Walter Gerzner, 76 ans, a raconté, après des décennies de silence, comment, enfant, il a été ordonné dans sa chambre par un père du monastère d'Einsiedeln alors qu'il était enfant et qu'il y avait été abusé sexuellement.
Walter Gerzner vivait avec ses six frères et sœurs dans l'orphelinat de l'époque, le père donnait des cours de religion dans le village.

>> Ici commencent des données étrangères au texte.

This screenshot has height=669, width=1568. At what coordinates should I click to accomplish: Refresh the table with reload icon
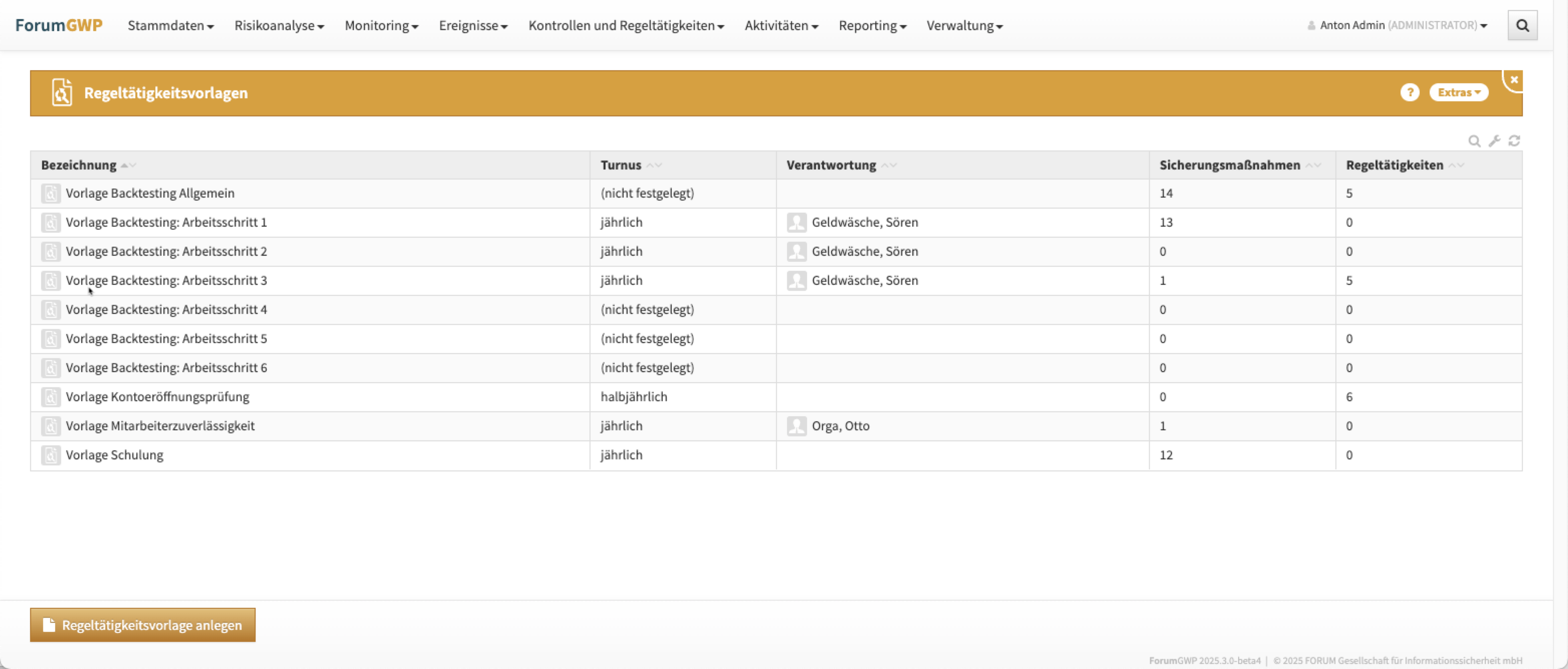[x=1514, y=141]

Lorsque Walter Gerzner s'est tourné vers l'abbé Urban Federer, rien ne s'est passé. Ce n'est que lorsque le Beobachter a alerté que l'abbé a déposé une plainte pénale et a signalé l'affaire à Rome. Comme l'acte présumé est depuis longtemps prescrit pénalement, le ministère public du canton de Schwyz n'a même pas accepté l'affaire, comme il ressort de l'ordonnance correspondante.
Procédure interne à l'église
En droit canonique, l'affaire peut avoir des conséquences pour le père en question. Le Vatican a approuvé la demande de l'abbé et abrogé la prescription de l'acte présumé, confirme Urban Federer : « Une procédure canonique est en cours. »

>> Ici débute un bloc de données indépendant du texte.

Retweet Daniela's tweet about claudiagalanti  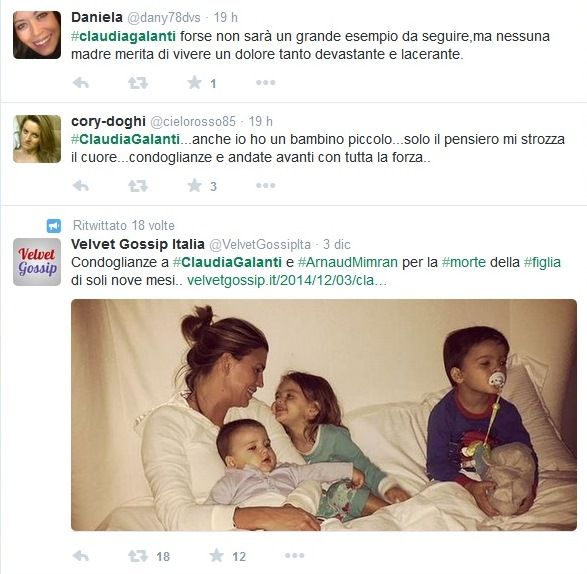pyautogui.click(x=138, y=82)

Il n'est pas clair qui la dirige et si l'abbé a confronté le père en question aux accusations. Federer ne veut pas répondre à d'autres questions pour le moment. Pour le père de longue durée, la présomption d'innocence s'applique.

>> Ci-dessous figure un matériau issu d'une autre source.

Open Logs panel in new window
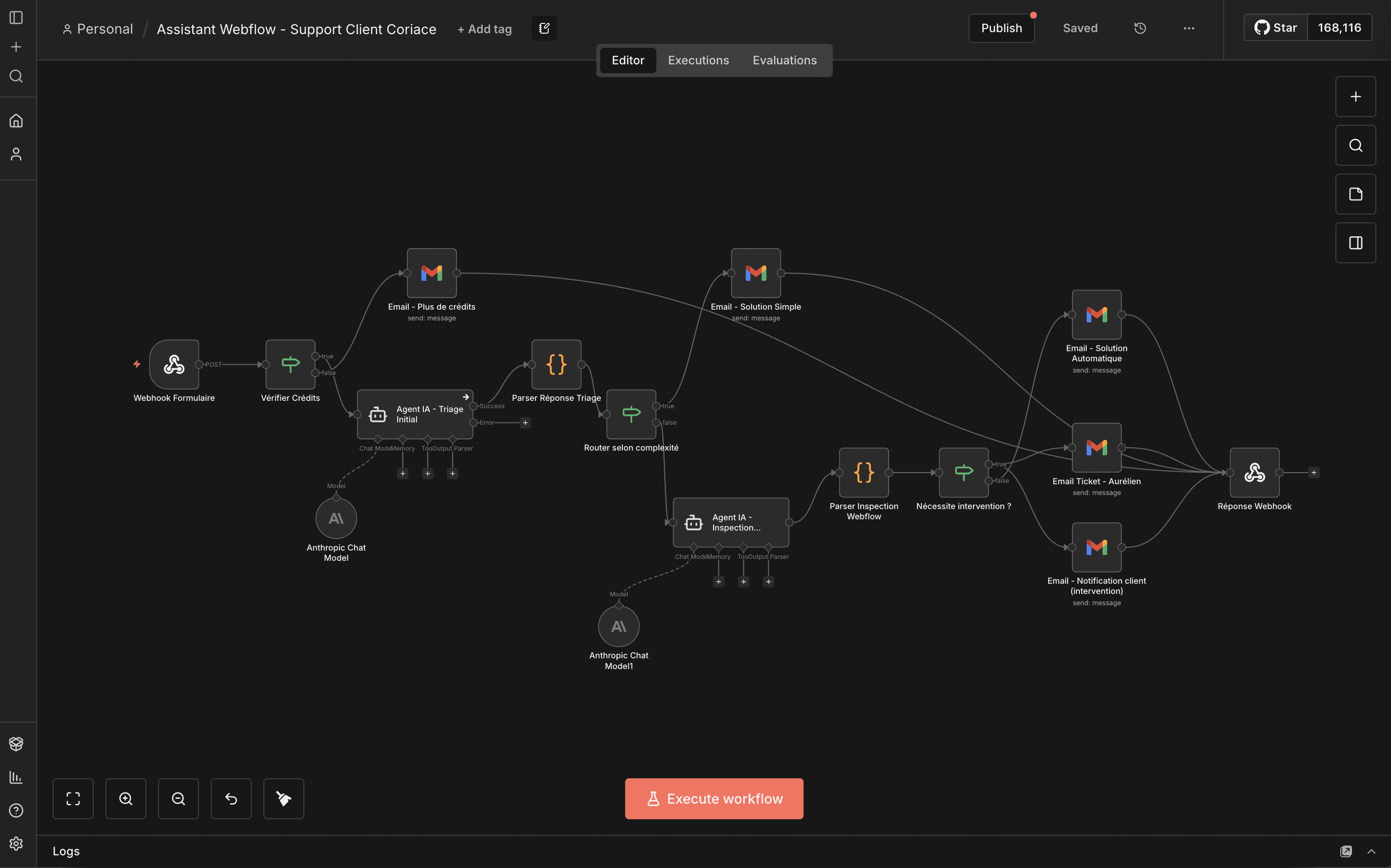Viewport: 1391px width, 868px height. click(1346, 851)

Walter Gerzner lui-même réagit avec satisfaction à la procédure. L'agression, dont il n'avait parlé à personne pendant des décennies, le hante encore aujourd'hui.
Pendant les recherches du Beobachter, il s'est rendu à nouveau à Einsiedeln après des années, a visité l'ancien orphelinat et aussi l'église du monastère. « Cette visite m'a coûté beaucoup d'efforts. » Gerzner était agité, aujourd'hui c'est clair pour lui : « Je n'irai plus jamais à Einsiedeln. »
Le rapport d'enquête de 2010 reste secret
Il y a plus de dix ans, les agressions sexuelles étaient déjà un sujet dans les environs du monastère d'Einsiedeln. En 2010, le monastère a mis en place une commission externe pour enquêter sur les allégations.
En 2011, cette commission a présenté une conclusion mémorable : depuis les années 1950, 15 moines se sont rendus coupables d'agression sexuelle. Il a été question d'au moins 40 victimes. On ne sait pas si ces cas ont eu des conséquences sur le droit canonique. Le rapport final est toujours sous clé.
Le cas de Walter Gerzner n'a pas été repris à l'époque, car il ne savait rien de l'enquête. Selon l'abbé Federer, le père en question n'est pas non plus mentionné dans le rapport d'enquête.